| What you are asked to do |
Beneath this line are the data; copy exactly the part of them that opens with the line containing "Screen dimensions: 493x192" and closes with the line containing "How do I perform: Click", and only that part.

| Data supplied |
- - - - - - -

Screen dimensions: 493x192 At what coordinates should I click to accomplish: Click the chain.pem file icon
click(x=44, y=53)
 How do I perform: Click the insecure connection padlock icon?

- - - - - - -

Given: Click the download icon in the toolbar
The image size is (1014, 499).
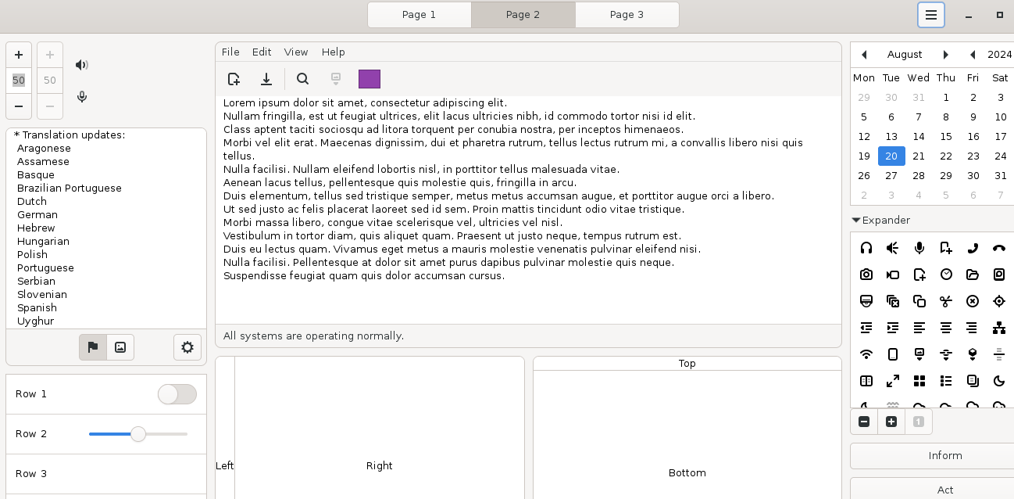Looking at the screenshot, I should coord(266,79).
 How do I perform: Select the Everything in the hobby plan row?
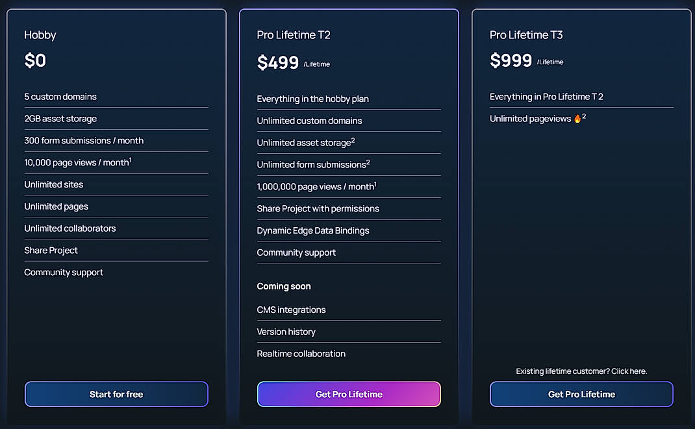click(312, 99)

- - - - - - -

| Answer to the problem |
Screen dimensions: 493x192 At what coordinates should I click to accomplish: Click the chain.pem file icon
click(x=44, y=53)
 How do I perform: Click the insecure connection padlock icon?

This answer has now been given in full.